#### RECORDS FOR THIS EXERCISE:
[Start of section]
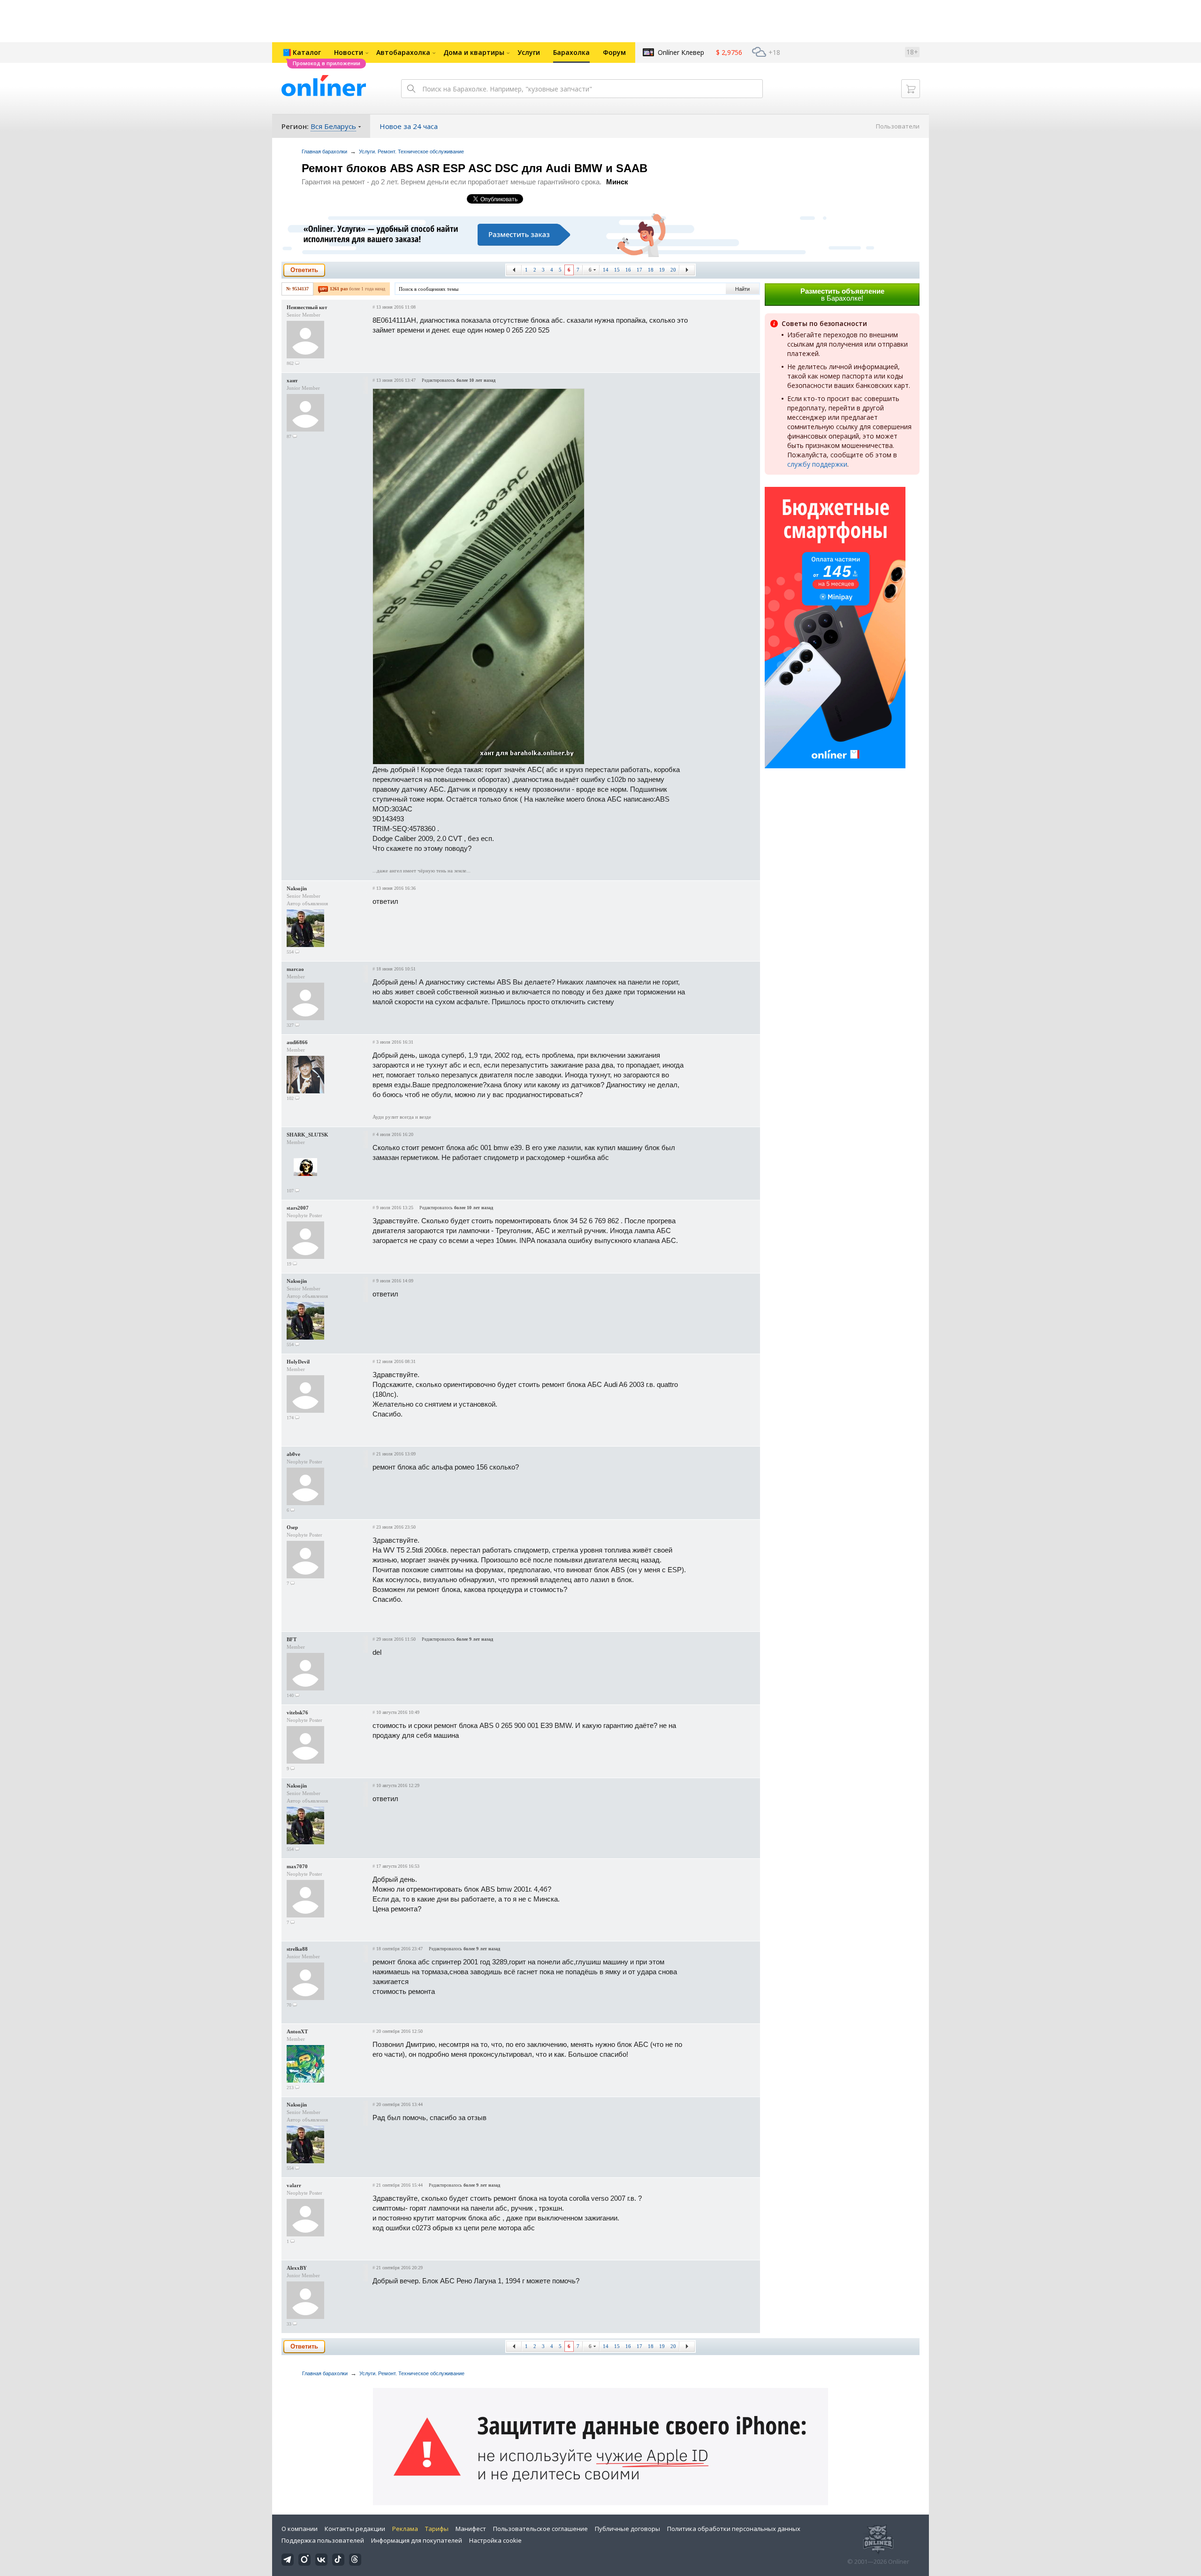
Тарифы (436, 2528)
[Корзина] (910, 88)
[End of section]
[Start of section]
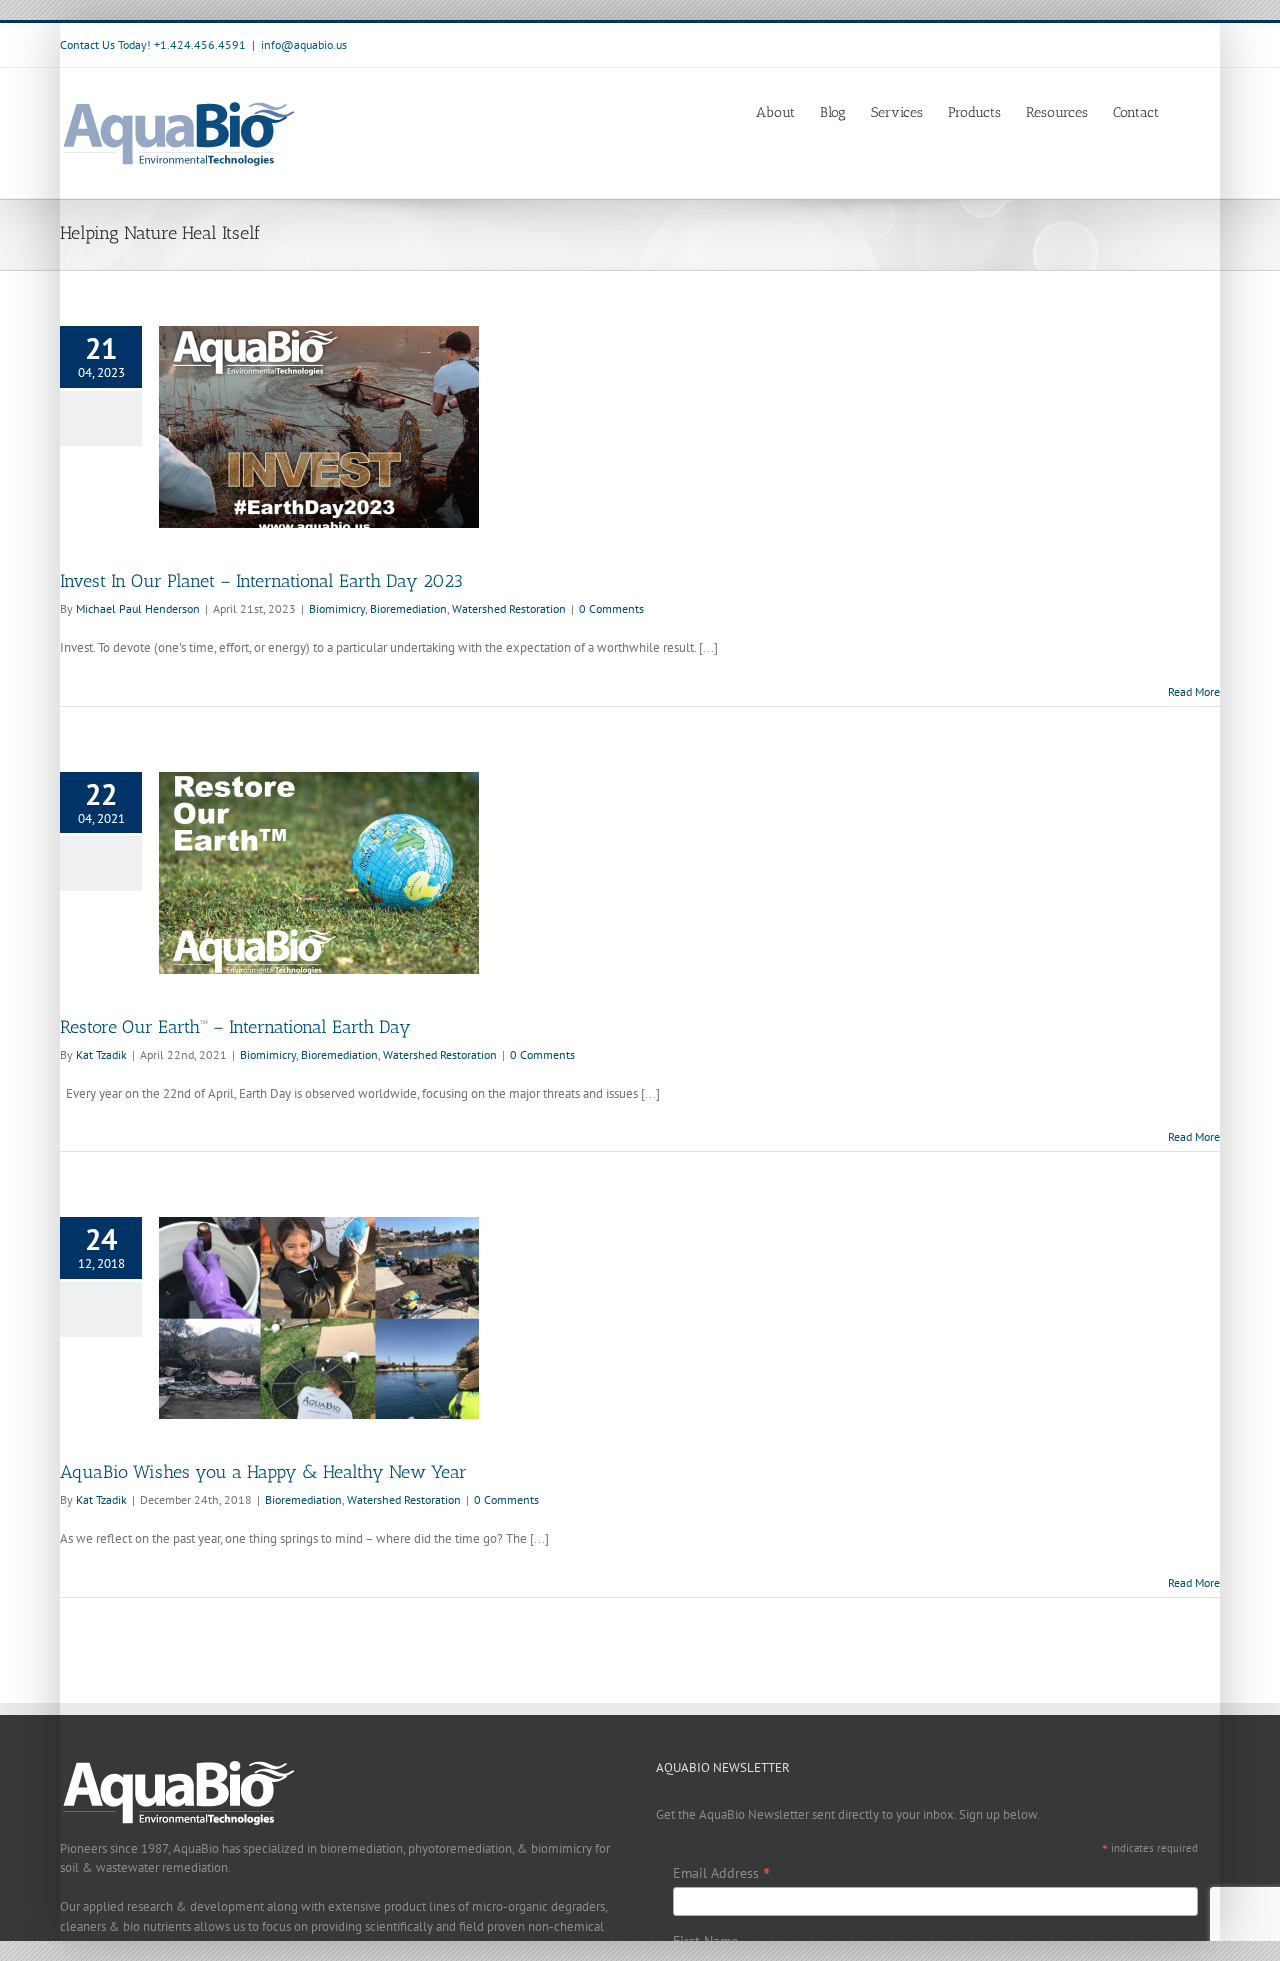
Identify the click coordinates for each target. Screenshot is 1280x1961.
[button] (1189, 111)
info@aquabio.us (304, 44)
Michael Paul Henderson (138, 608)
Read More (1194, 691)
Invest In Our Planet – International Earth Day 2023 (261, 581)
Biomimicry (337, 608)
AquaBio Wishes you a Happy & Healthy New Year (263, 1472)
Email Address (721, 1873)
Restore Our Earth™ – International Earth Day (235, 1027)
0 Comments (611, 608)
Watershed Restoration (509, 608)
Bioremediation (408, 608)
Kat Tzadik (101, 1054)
[End of section]
[Start of section]
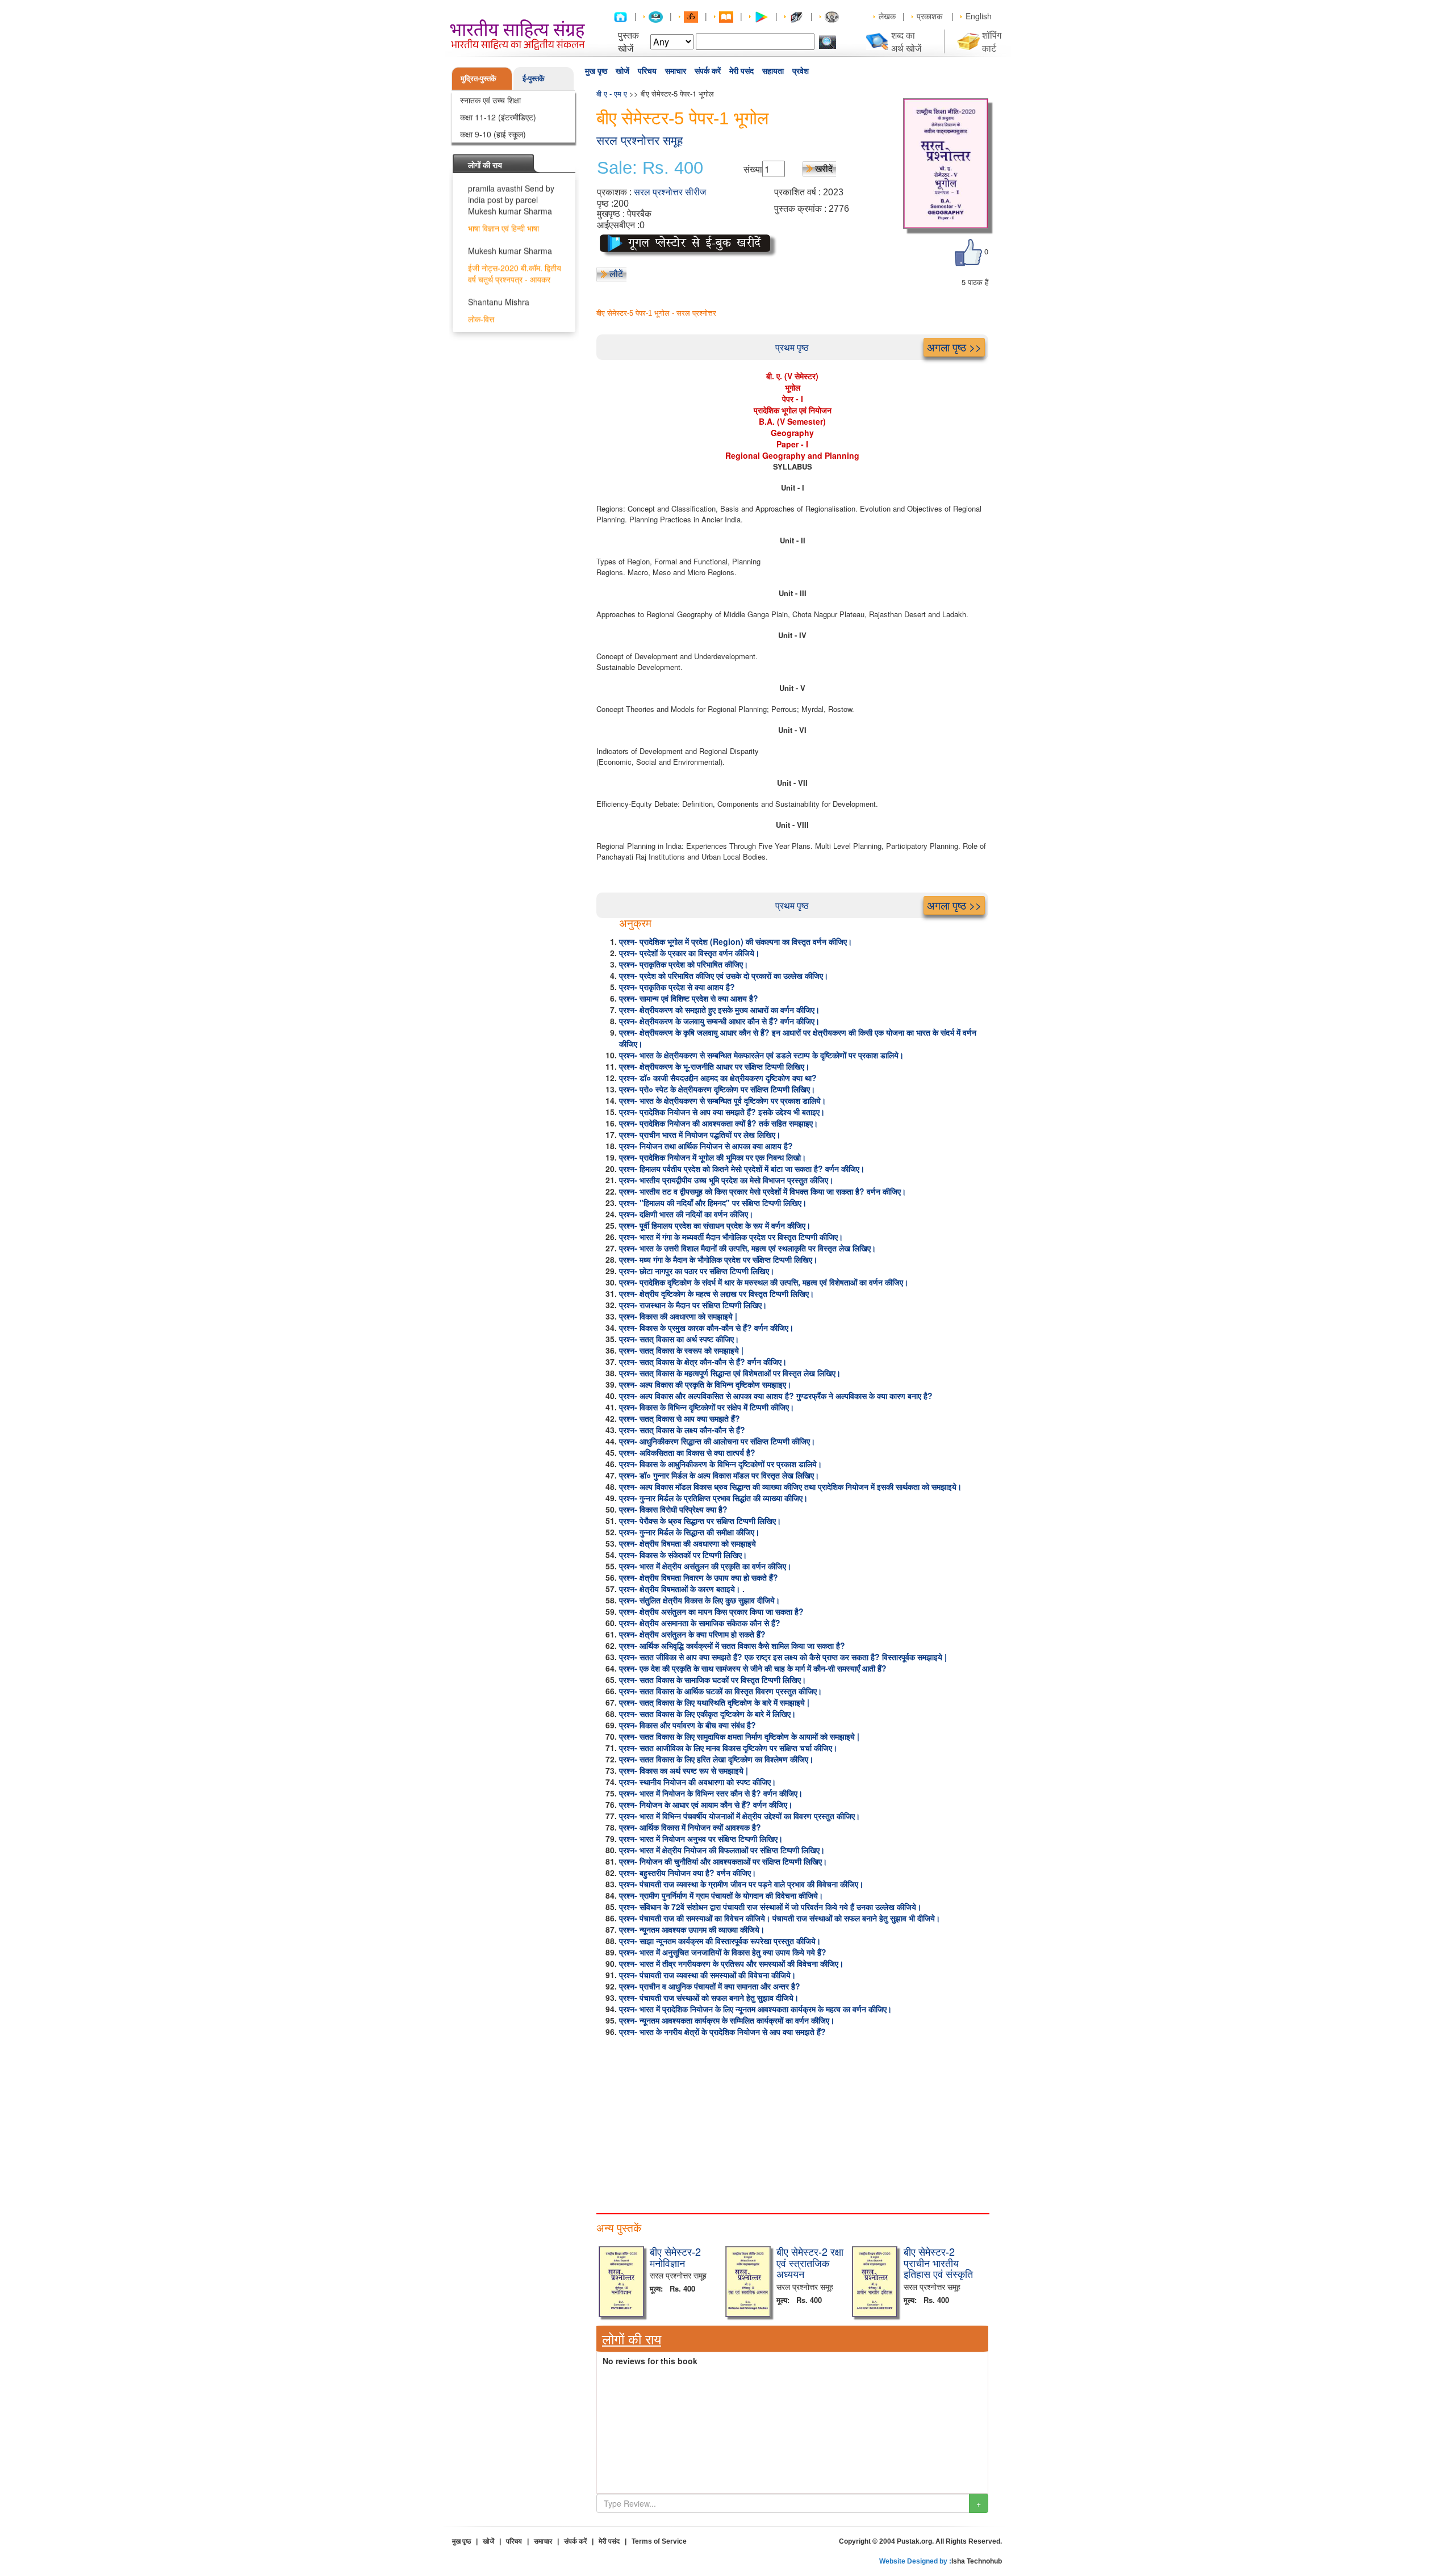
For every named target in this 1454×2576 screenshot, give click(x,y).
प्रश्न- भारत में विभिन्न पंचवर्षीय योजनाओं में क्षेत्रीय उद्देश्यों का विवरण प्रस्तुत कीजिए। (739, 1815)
[End of section]
#### WHAT YOU HAVE TO DO:
The required output is the stretch of entries above from the line containing "Invest In Our" through the line containing "Kat Tzadik (101, 1054)", reproduced exactly.

#### SOLUTION:
Invest In Our Planet – International Earth Day 2023 (261, 581)
Biomimicry (337, 608)
AquaBio Wishes you a Happy & Healthy New Year (263, 1472)
Email Address (721, 1873)
Restore Our Earth™ – International Earth Day (235, 1027)
0 Comments (611, 608)
Watershed Restoration (509, 608)
Bioremediation (408, 608)
Kat Tzadik (101, 1054)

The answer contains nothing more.